▶ **What to work on**: What you give back should be exactly the opening lines of the data, ending with the line that contains "You are a computer-use agent. Screen" and including it.
■ ■ ■ ■ ■ ■ ■
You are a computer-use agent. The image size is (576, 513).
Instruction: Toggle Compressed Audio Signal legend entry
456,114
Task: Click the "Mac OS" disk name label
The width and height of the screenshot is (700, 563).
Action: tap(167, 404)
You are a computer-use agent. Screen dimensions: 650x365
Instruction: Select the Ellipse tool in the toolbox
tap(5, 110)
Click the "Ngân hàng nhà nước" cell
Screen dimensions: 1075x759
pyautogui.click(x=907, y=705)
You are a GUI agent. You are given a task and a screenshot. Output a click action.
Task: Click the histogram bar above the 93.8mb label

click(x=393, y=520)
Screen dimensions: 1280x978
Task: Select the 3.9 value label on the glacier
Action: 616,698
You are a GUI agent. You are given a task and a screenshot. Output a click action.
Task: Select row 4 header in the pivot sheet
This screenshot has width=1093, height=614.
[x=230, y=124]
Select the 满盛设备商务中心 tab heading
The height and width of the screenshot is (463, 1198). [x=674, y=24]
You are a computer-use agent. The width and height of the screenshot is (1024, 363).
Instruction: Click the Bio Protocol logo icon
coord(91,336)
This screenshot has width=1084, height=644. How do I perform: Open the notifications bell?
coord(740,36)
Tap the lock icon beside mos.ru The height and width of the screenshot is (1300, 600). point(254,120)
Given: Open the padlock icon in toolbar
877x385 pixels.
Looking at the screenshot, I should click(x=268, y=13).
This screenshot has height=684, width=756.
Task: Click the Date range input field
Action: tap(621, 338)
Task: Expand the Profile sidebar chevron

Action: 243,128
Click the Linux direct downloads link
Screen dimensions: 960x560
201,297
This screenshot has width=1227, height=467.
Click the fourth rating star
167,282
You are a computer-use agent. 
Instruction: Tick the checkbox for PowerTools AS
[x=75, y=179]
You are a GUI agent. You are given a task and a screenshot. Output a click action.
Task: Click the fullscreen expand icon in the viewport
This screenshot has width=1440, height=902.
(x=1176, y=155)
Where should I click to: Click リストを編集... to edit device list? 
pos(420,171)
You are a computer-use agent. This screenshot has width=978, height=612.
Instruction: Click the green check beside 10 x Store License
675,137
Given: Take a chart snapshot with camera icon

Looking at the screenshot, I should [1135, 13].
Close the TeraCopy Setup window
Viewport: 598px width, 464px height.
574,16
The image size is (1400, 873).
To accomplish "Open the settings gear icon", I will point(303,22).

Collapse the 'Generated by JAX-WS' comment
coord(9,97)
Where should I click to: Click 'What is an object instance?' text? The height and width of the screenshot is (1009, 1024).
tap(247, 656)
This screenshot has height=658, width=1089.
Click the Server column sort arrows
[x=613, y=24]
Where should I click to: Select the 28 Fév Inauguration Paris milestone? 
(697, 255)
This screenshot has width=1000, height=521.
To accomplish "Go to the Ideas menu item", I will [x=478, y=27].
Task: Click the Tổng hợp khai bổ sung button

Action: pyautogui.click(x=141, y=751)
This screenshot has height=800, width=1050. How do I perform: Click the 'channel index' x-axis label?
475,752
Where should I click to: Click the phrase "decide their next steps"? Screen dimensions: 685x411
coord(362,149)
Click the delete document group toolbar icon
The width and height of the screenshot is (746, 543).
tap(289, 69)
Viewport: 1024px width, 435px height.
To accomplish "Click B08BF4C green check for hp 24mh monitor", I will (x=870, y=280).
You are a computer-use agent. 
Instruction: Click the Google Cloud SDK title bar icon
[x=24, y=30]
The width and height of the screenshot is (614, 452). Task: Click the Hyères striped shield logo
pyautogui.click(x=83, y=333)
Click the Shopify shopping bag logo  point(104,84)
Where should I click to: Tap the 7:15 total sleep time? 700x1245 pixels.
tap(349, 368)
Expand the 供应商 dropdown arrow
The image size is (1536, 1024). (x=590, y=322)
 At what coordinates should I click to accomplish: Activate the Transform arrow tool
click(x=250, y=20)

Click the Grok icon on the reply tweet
■ ■ ■ ■ ■ ■ ■
▶ **Answer to this problem**:
You are a computer-use agent. The image size is (576, 513).
Instruction: Toggle Compressed Audio Signal legend entry
456,114
Task: Click the "Mac OS" disk name label
The width and height of the screenshot is (700, 563).
Action: tap(167, 404)
You are a computer-use agent. Screen dimensions: 650x365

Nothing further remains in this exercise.